Work instruction =
From the marketing passage below, copy word for word the stretch that begins with the words "The emphasis and" and ends with "the initial transaction.".

Reading passage =
**********
According to an internal document attained by TechCrunch, Apple's recent MacBook announcements on Oct. 14 attracted 14 million page views that day alone. Blogs such as these are often the first touch point for product and review information. Marketers should consider whether they would be better off with additional ad placements or a positive reception among sites such as Engadget. There is no perfect mix, but enhancing influencer relationships will help guide future advertising strategies.
Twitter has garnered quite a bit of media attention in recent months because brands are leveraging this social media tool to enhance current relationships with their customers. Zappos is among the brands attracting praise for its efforts. The point is not that Zappos has hundreds of employees active on Twitter -- including its chief executive Tony Hsieh, helping to lead the way -- but that Zappos is leveraging the platform to build upon its core strength and value of customer service. The company has even gone so far as to establish its own Twitter microsite dedicated to its customers.
The emphasis and passion Zappos places on building relationships at a personal level and improving its consumers' brand experience is a rarity, but spend five minutes skimming through the comments on the microsite and it becomes very clear the connection the company's customers feel with the brand. Even if online consumption changes, consumers want to know that the company they are purchasing products from cares about them after the initial transaction.
Does another ad or video placement improve a customer's emotional feeling? The possible change in consumption due to bandwidth caps should make marketers aware of the importance of targeting relationships versus ad space. Forums such as these are key touch points not only for information, but also for service.
**********
Supplied data =
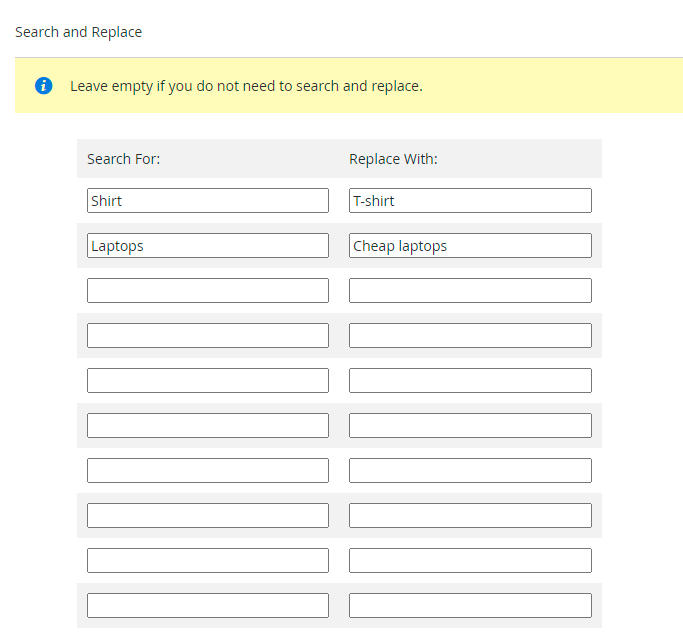Viewport: 683px width, 638px height.
Task: Select the third row Search For field
Action: tap(207, 291)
**********
Solution for this problem =
The emphasis and passion Zappos places on building relationships at a personal level and improving its consumers' brand experience is a rarity, but spend five minutes skimming through the comments on the microsite and it becomes very clear the connection the company's customers feel with the brand. Even if online consumption changes, consumers want to know that the company they are purchasing products from cares about them after the initial transaction.